Remember you are not alone in feeling like this. Others have been there, made it through, and are experienced in helping people caught in the middle of this stuff. Here are some helpful numbers you might want to call (or text, or email …), or websites to look at:

The Samaritans https://www.samaritans.org . Open 24 hours a day, 365 days a year. You can call 116 123 - and it is free (and won’t appear on your phone bill).
You can also email jo@samaritans.org (someone will reply within 24 hours and getting your feelings out into an email might help in the meantime - sending it can feel like you have literally got things out of your head and help you calm down). 

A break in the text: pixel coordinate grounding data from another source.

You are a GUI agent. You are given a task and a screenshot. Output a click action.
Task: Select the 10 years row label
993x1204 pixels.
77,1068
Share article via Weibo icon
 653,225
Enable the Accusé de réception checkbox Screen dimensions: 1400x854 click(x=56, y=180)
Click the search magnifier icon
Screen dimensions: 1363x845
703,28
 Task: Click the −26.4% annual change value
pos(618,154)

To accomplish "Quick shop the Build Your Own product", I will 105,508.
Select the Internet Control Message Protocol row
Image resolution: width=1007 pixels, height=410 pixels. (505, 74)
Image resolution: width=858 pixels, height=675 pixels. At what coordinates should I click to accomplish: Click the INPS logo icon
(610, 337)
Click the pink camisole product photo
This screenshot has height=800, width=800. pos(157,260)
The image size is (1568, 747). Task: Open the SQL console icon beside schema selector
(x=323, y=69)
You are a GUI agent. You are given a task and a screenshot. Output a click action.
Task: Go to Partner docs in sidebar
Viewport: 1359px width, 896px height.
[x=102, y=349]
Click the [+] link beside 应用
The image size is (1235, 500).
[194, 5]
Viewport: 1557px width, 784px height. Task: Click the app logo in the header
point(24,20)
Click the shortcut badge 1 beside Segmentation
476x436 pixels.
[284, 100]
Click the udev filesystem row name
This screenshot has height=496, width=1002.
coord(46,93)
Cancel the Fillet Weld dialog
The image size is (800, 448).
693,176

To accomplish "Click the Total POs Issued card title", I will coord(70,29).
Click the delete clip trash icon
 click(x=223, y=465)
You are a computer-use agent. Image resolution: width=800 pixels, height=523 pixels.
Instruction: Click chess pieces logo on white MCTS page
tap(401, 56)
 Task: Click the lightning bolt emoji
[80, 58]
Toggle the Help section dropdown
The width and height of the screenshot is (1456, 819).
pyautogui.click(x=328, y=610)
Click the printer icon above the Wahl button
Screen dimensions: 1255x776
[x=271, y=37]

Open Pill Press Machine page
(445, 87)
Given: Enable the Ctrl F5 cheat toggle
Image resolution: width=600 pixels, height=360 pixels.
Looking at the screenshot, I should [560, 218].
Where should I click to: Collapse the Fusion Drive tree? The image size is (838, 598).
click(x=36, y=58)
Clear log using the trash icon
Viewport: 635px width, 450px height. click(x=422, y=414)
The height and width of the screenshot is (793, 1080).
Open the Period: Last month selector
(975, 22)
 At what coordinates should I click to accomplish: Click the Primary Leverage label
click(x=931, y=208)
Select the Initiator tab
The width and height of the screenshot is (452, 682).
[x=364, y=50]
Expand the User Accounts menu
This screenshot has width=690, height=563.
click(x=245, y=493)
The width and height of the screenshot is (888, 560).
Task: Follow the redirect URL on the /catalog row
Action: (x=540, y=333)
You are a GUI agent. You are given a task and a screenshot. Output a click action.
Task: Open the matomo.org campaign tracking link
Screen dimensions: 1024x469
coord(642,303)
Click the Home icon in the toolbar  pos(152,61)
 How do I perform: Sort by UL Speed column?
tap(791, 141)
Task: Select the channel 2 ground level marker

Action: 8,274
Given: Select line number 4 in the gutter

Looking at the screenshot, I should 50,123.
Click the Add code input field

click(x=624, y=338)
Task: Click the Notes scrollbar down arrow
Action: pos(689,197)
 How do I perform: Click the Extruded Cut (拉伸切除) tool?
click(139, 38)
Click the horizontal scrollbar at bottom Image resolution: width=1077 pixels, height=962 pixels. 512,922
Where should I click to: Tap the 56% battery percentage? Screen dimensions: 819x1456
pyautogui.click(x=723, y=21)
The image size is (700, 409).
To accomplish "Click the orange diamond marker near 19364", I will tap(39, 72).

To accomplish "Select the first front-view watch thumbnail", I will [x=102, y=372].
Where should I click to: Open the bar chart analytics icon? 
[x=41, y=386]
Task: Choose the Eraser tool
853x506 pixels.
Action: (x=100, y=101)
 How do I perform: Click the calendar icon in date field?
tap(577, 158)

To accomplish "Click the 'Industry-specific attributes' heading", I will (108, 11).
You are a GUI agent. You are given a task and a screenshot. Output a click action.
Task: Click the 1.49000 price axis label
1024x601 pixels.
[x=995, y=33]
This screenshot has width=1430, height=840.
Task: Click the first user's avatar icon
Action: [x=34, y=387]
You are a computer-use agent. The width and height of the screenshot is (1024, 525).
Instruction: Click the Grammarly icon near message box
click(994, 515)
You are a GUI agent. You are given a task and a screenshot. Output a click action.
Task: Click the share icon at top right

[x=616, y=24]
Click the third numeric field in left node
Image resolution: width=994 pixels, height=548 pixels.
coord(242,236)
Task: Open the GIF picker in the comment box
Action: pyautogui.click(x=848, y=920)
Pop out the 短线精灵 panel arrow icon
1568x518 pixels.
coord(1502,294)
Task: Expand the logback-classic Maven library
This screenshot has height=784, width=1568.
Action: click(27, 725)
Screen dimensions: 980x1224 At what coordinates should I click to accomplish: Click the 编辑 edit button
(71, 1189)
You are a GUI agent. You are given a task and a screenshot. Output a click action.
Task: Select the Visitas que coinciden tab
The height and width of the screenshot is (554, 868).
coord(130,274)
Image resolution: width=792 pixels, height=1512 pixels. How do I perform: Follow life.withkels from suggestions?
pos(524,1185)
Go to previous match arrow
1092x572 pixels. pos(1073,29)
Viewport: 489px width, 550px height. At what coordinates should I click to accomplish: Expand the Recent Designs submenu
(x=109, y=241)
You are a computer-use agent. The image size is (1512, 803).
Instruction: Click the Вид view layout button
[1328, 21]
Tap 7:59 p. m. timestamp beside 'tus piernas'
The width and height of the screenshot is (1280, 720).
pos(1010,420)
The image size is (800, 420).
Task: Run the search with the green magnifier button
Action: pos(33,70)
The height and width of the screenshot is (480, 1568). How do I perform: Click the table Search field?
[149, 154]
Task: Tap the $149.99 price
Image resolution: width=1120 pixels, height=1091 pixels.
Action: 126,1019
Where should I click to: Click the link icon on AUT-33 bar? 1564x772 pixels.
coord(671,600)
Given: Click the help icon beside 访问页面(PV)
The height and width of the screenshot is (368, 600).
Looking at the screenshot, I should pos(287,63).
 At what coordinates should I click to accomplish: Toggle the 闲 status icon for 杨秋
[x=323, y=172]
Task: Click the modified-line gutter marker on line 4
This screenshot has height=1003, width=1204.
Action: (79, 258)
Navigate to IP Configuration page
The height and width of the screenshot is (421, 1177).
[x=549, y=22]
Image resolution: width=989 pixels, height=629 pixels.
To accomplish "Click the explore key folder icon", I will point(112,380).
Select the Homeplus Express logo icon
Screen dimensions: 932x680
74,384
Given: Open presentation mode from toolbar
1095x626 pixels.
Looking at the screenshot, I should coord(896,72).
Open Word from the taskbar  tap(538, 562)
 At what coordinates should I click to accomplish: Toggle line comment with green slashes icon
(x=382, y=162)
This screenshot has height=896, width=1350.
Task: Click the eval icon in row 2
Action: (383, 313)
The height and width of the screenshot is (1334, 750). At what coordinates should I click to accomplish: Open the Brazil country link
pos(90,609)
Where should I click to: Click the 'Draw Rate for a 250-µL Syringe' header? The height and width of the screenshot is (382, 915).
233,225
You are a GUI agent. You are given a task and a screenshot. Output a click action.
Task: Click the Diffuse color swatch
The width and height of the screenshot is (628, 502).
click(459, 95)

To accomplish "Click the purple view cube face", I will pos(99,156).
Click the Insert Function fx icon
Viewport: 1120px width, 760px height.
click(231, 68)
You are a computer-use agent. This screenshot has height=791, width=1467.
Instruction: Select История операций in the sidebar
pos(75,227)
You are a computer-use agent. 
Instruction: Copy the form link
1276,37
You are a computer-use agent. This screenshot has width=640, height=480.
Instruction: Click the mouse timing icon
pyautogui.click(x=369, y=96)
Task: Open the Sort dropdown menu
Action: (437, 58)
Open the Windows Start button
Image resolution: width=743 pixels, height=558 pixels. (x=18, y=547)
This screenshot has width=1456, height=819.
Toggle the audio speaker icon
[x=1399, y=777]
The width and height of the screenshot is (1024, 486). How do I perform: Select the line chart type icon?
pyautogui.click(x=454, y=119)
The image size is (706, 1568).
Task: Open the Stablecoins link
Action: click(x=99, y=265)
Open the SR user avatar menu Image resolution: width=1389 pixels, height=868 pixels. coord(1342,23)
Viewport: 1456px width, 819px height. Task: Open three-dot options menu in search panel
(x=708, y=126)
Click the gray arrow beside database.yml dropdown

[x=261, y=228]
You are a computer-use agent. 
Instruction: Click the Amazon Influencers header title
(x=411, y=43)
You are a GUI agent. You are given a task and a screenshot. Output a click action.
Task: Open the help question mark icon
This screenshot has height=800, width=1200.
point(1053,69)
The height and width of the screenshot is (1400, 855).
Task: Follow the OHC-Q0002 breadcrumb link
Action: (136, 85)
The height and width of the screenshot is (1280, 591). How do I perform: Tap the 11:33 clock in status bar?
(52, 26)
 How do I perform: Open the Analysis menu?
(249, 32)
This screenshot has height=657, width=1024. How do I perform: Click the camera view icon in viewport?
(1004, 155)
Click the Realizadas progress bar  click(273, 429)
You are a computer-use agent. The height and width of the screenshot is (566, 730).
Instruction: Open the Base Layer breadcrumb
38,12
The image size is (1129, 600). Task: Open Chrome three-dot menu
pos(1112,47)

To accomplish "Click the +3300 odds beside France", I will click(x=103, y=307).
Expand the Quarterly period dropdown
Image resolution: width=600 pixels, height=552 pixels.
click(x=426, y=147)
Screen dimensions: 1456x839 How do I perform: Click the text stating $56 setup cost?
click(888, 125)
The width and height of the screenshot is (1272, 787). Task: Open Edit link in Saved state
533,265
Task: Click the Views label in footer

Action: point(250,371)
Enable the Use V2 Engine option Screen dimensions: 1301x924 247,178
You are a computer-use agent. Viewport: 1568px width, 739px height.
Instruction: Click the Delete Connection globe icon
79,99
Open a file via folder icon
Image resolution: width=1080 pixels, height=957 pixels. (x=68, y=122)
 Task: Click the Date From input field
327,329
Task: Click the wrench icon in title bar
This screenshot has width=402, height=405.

Papyrus https://papyrus-uk.org is a bunch of people passionate about supporting children and young people struggling with suicidal thoughts. Info and advice about how to manage suicidal thoughts plus a helpline - 0800 068 4141 for calls or 07860 039967 for texts, open 9am-10pm each weekday and 2pm-10pm weekends/bank holidays or email pat@papyrus.org

The NHS website (https://www.nhs.uk/conditions/suicide/) has further advice and links for those struggling with suicidal thoughts including some additional contacts for more support. 

REMEMBER - if you feel your or someone you love’s life might be in danger, and DEFINITELY if you have done something that might seriously harm you like taken drugs, medications or significant amounts of alcohol, you can call 999 for an ambulance or go/take them to your local A&E department.